BEGIN RECORDED DATA

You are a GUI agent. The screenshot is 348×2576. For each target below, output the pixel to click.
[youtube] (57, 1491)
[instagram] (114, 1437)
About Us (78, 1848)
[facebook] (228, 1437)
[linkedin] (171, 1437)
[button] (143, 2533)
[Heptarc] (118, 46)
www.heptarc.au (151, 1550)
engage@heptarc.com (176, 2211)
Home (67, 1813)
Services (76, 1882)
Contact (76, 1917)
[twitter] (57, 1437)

END RECORDED DATA
BEGIN RECORDED DATA

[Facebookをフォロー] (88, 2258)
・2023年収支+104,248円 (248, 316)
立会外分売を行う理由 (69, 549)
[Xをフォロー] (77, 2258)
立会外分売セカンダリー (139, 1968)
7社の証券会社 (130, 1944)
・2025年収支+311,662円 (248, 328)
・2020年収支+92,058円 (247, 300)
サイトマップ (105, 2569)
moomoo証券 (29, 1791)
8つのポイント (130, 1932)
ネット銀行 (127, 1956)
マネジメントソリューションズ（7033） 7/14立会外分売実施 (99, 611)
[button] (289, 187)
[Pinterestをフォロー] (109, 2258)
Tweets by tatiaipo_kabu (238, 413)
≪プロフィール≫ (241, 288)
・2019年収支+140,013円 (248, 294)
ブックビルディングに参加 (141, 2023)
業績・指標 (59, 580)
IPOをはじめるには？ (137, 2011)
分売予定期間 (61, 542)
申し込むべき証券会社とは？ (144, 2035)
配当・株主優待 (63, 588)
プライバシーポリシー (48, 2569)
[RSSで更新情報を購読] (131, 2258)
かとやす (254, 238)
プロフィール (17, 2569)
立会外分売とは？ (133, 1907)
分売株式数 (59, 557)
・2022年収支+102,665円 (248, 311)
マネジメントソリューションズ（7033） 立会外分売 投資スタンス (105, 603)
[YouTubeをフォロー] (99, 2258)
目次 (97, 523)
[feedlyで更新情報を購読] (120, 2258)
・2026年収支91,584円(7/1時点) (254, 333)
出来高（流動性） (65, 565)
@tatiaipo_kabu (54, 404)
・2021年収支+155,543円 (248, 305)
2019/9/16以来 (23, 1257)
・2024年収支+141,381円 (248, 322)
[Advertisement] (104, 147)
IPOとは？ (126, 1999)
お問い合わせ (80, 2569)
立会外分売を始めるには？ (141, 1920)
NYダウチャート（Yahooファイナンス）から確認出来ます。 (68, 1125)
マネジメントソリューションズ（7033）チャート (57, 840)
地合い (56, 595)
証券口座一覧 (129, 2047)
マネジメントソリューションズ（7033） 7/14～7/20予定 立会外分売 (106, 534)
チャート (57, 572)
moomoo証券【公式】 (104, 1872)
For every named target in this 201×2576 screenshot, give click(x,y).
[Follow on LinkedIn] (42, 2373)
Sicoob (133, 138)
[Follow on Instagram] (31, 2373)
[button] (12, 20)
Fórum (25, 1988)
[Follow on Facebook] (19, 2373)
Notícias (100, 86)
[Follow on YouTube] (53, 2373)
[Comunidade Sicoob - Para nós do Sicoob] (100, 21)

END RECORDED DATA
BEGIN RECORDED DATA

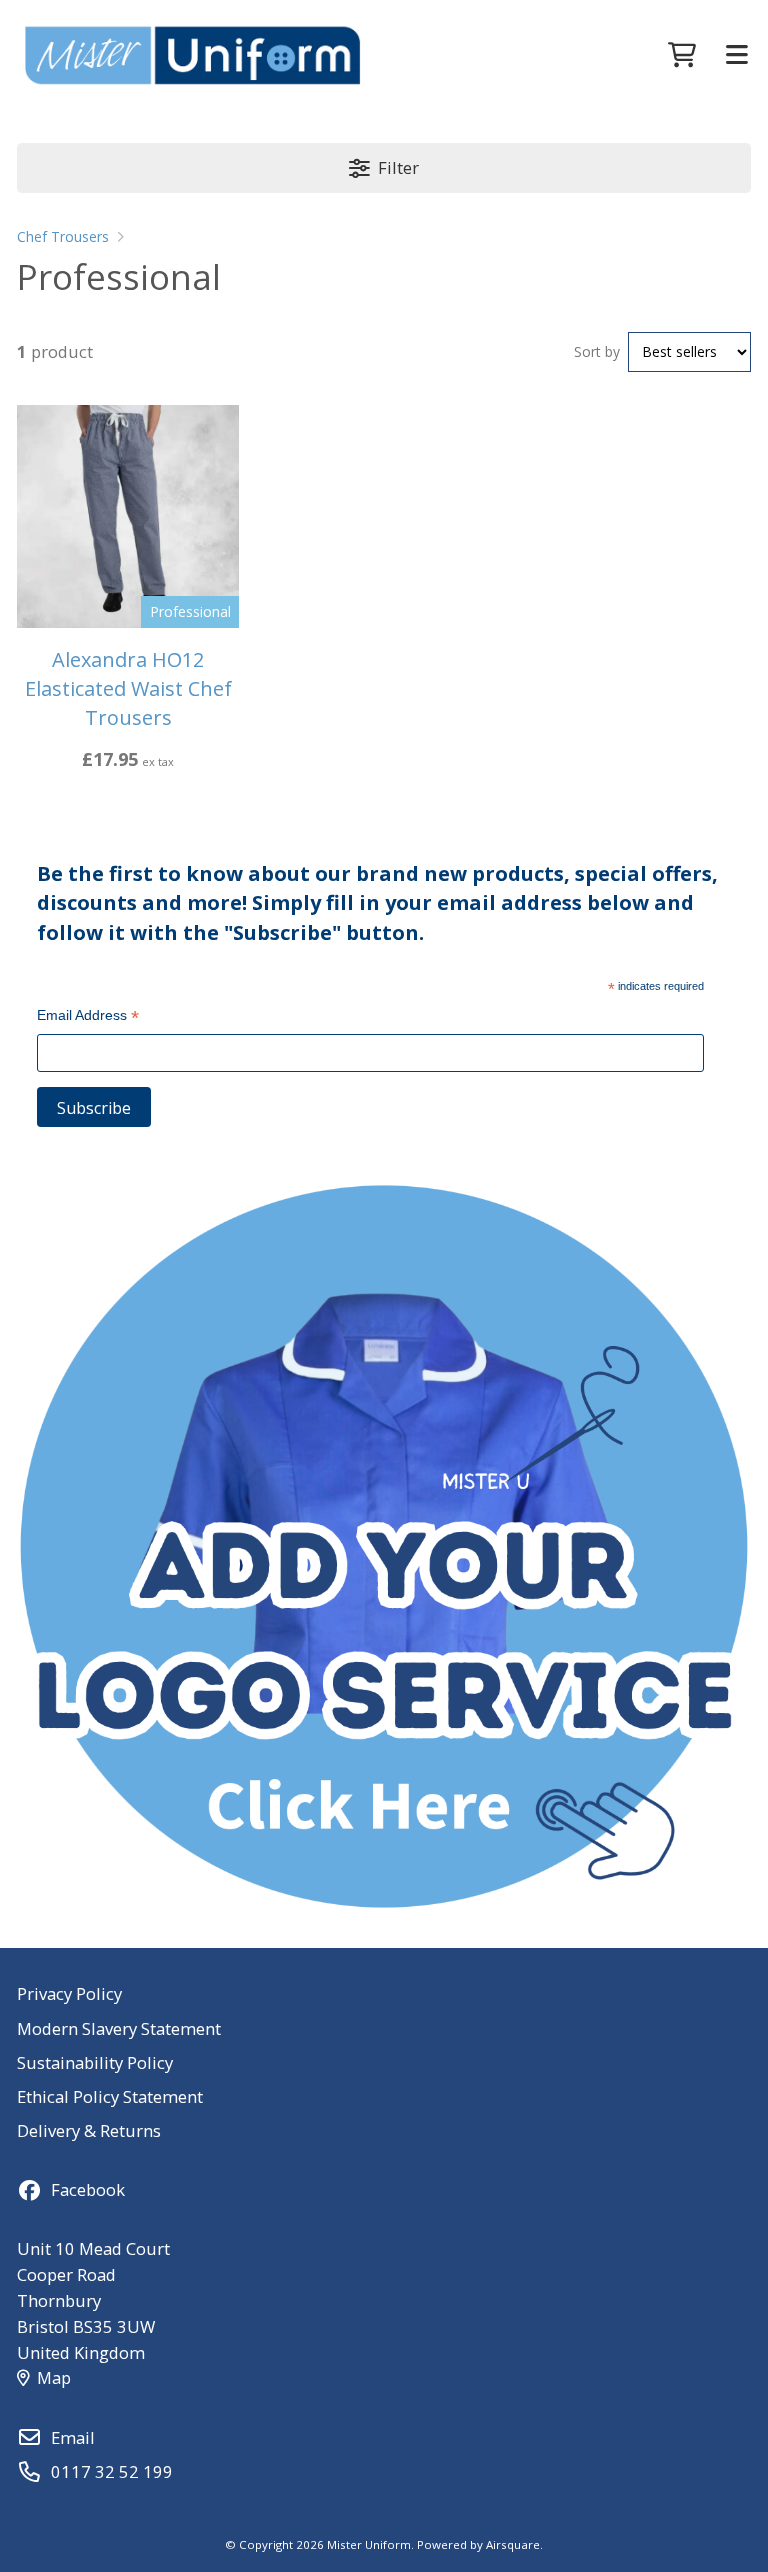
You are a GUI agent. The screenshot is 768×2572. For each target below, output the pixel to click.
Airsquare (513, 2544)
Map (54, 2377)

END RECORDED DATA

**WORK TO COMPLETE:** Among the records above, extract exactly the lines from the line with "[Heptarc] (118, 46)" to the line with "[twitter] (57, 1437)", both lines included, and leave out the rest.

**RESULT OF THIS EXERCISE:**
[Heptarc] (118, 46)
www.heptarc.au (151, 1550)
engage@heptarc.com (176, 2211)
Home (67, 1813)
Services (76, 1882)
Contact (76, 1917)
[twitter] (57, 1437)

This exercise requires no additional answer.